**PROBLEM DETAILS:** As the answer, give a copy of each line below that includes the word "agent".

*** RECORD SET

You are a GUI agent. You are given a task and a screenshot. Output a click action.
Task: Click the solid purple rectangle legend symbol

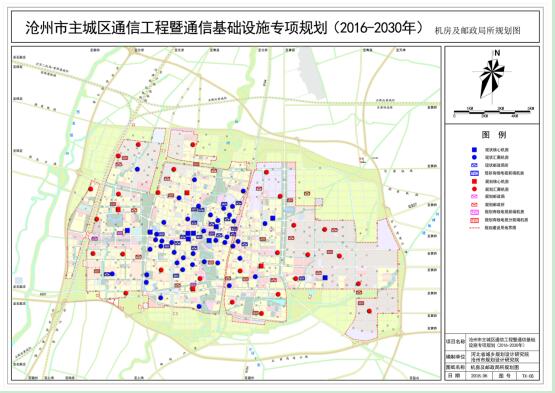pyautogui.click(x=475, y=212)
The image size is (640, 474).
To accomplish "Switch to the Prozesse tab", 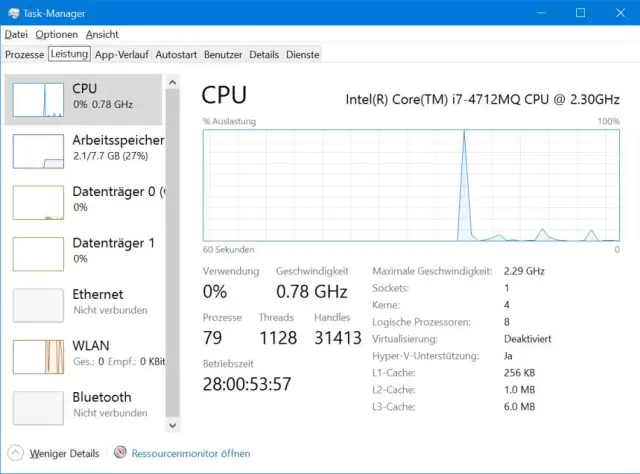I will pos(23,54).
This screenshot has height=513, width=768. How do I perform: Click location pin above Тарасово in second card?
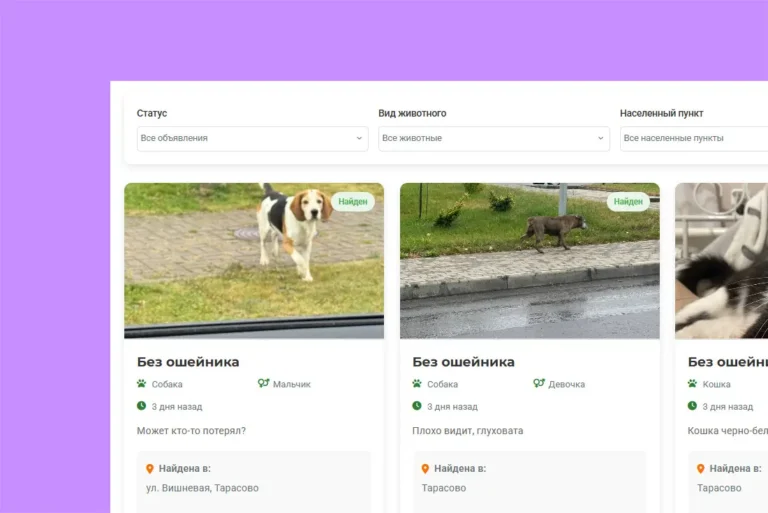[x=425, y=468]
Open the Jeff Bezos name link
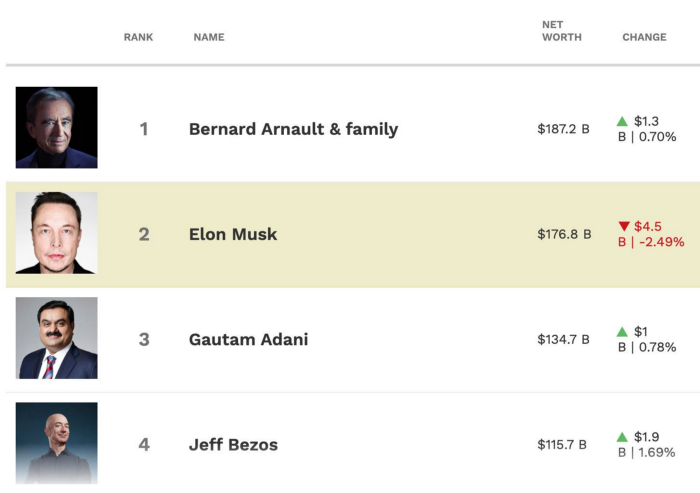 [233, 445]
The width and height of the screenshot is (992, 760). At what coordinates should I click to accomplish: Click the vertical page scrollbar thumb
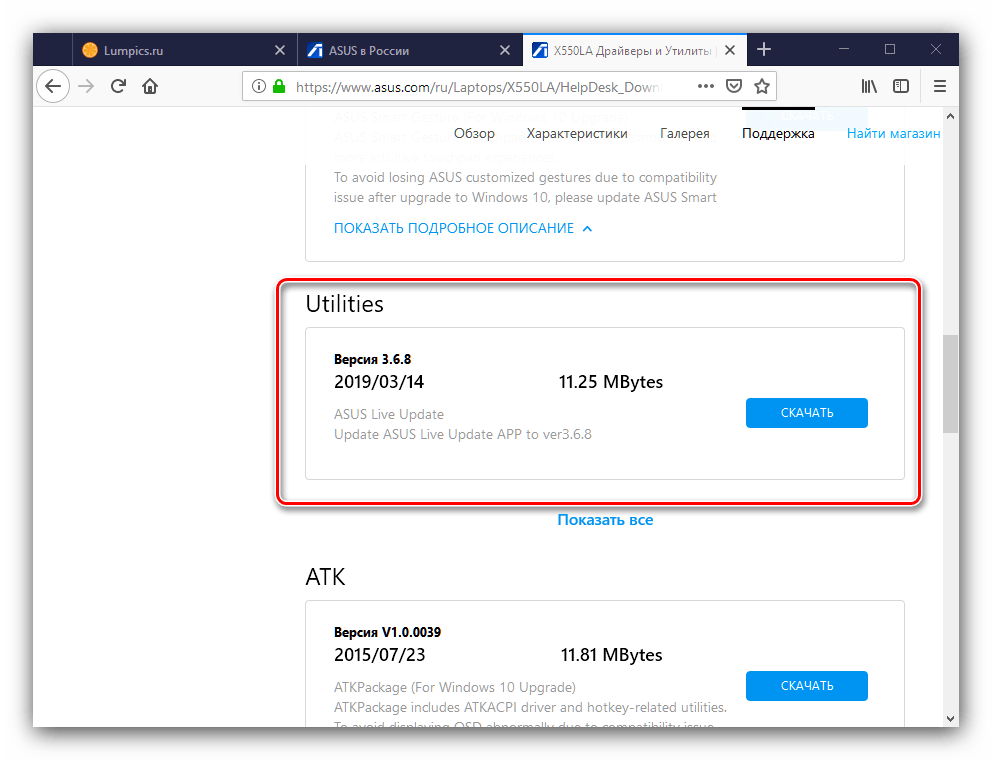(x=950, y=385)
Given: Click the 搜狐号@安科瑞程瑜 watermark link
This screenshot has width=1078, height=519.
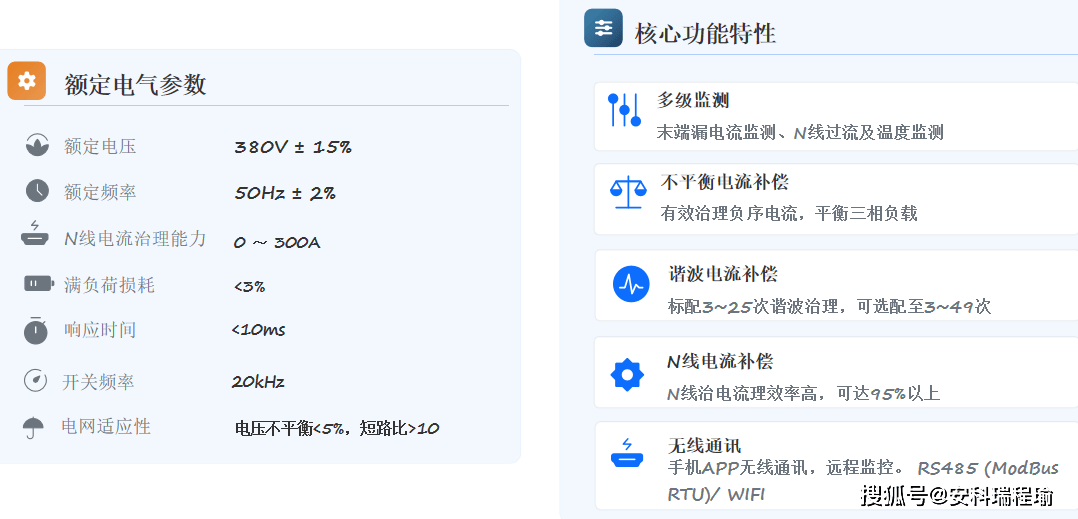Looking at the screenshot, I should (x=957, y=496).
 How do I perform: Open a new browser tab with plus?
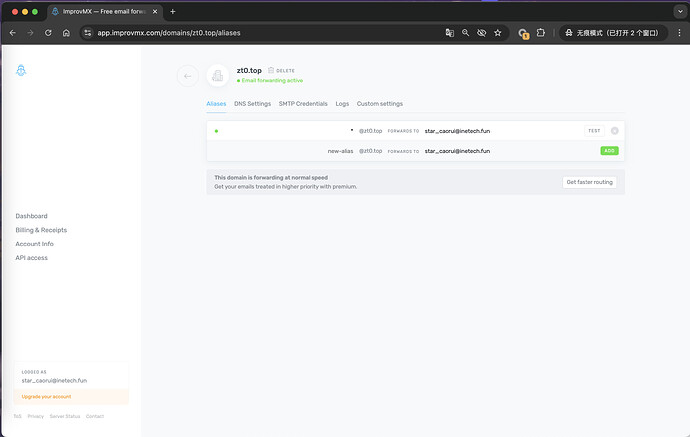point(172,11)
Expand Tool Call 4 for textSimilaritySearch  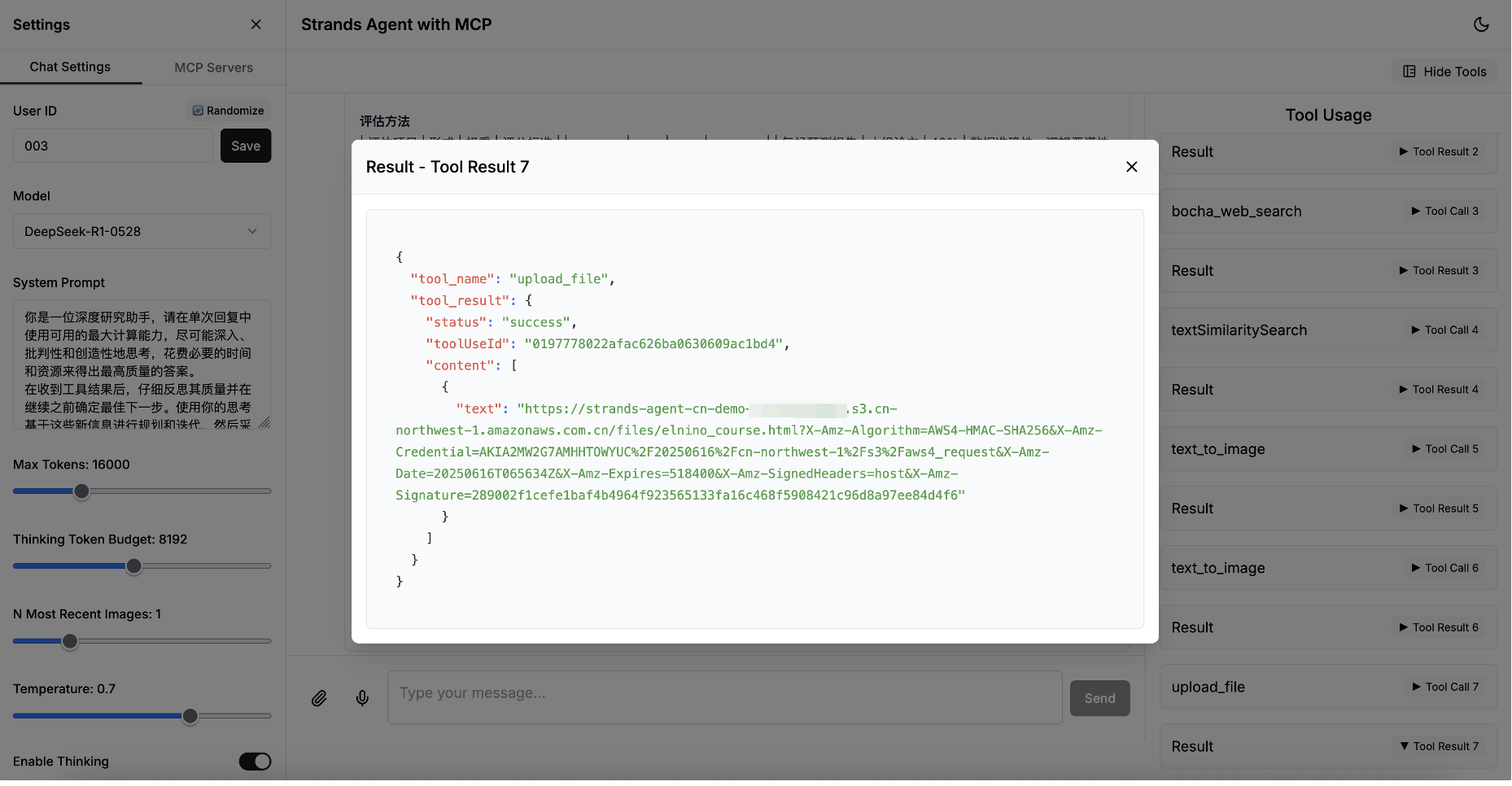click(1445, 330)
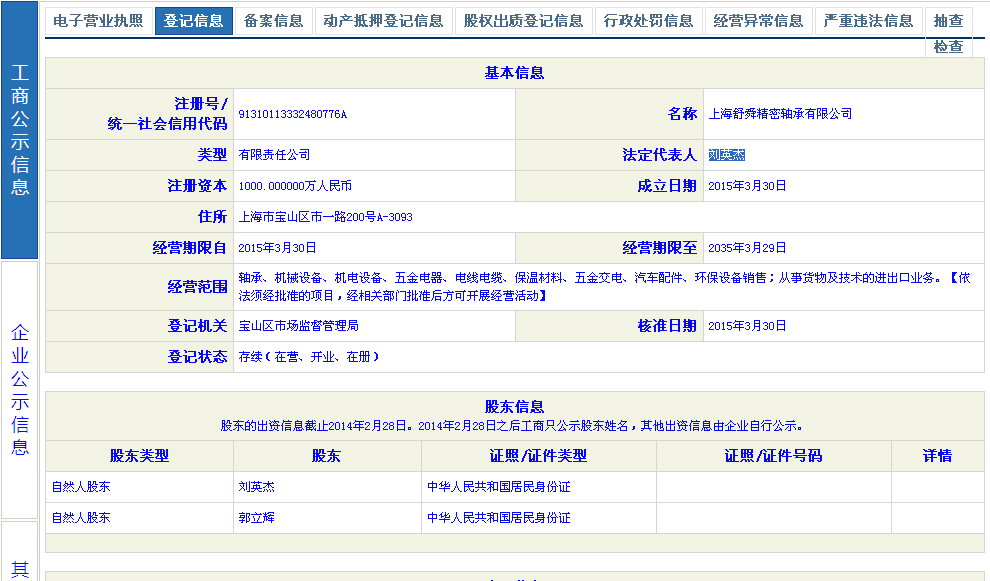This screenshot has width=990, height=581.
Task: Switch to the 企业公示信息 sidebar section
Action: tap(20, 389)
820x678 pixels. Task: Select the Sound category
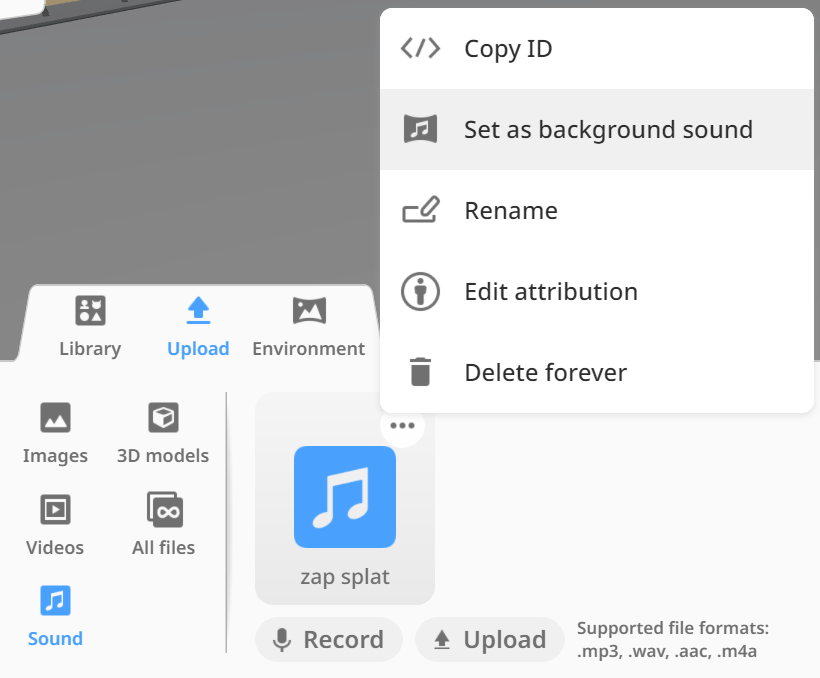pyautogui.click(x=55, y=616)
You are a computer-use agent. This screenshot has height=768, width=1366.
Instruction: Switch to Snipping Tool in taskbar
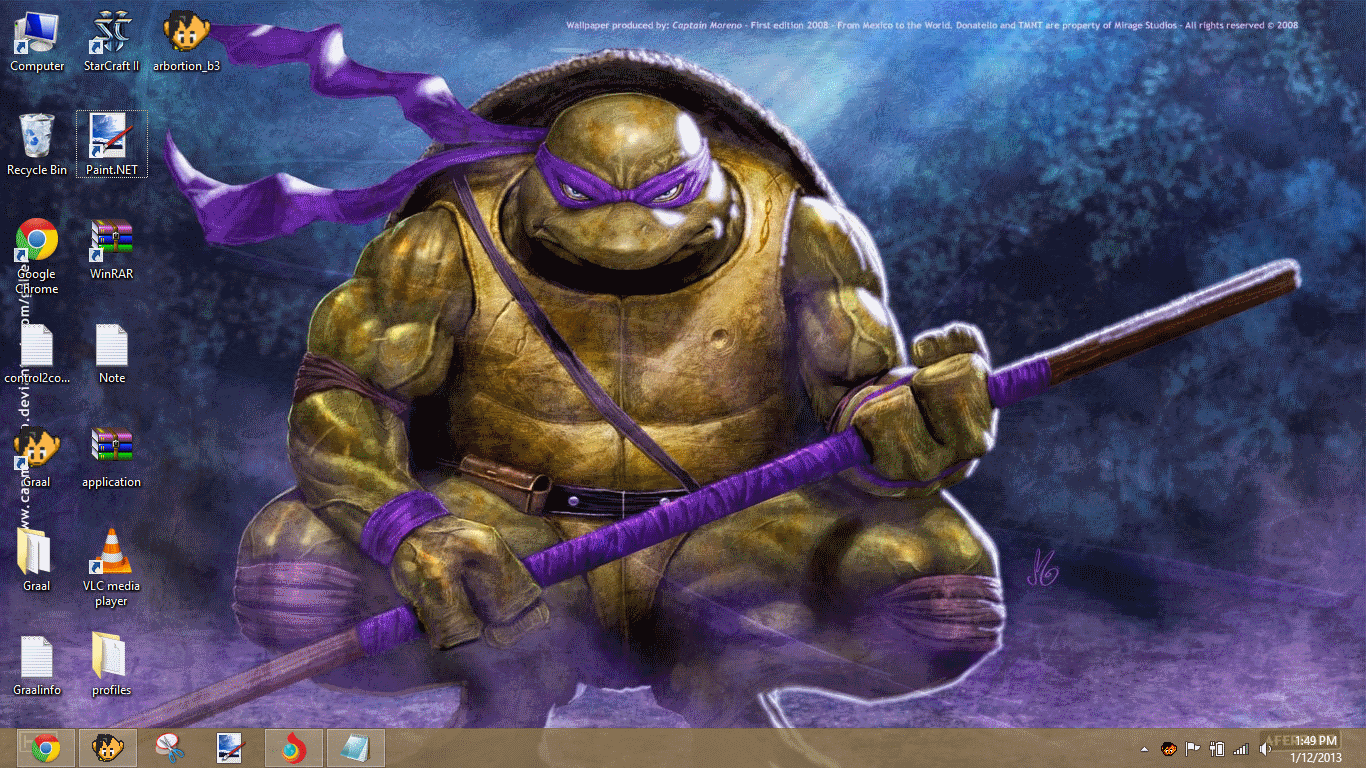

******

**RESULT BELOW:**
You are a GUI agent. You are given a task and a screenshot. Output a click action.
You are a computer-use agent. This screenshot has height=768, width=1366.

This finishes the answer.